**Your objective:** Transcribe exactly the span of lines that begins the records and ends with the line holding "Open the Hub three-lines icon", both boundary lines included.

<<<<

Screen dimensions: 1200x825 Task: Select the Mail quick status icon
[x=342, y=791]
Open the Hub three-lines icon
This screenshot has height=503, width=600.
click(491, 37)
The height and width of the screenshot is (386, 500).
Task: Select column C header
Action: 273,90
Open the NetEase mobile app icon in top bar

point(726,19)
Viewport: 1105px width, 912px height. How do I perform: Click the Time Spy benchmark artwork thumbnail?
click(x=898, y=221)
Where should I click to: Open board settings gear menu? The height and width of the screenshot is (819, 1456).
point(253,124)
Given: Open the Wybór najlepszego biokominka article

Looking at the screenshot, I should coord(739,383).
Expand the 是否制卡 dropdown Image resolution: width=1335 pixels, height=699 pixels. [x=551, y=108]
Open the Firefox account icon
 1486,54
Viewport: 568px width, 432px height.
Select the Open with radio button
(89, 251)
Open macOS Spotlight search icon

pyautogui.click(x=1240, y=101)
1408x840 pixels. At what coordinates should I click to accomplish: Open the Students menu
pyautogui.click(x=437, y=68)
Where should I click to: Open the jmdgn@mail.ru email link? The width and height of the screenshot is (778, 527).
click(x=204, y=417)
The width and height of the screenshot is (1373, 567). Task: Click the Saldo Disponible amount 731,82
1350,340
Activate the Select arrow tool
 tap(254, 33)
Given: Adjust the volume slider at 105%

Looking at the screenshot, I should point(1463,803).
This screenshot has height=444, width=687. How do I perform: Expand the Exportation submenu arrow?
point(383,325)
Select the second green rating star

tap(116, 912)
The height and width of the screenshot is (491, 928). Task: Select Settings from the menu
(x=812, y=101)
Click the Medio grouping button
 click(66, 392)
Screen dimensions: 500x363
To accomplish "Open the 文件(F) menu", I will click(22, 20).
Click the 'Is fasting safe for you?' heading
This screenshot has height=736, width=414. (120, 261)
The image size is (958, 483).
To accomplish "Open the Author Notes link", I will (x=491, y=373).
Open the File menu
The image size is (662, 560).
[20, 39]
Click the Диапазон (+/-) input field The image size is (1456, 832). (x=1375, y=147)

>>>>

**Response to this exercise:**
Screen dimensions: 1200x825 Task: Select the Mail quick status icon
[x=342, y=791]
Open the Hub three-lines icon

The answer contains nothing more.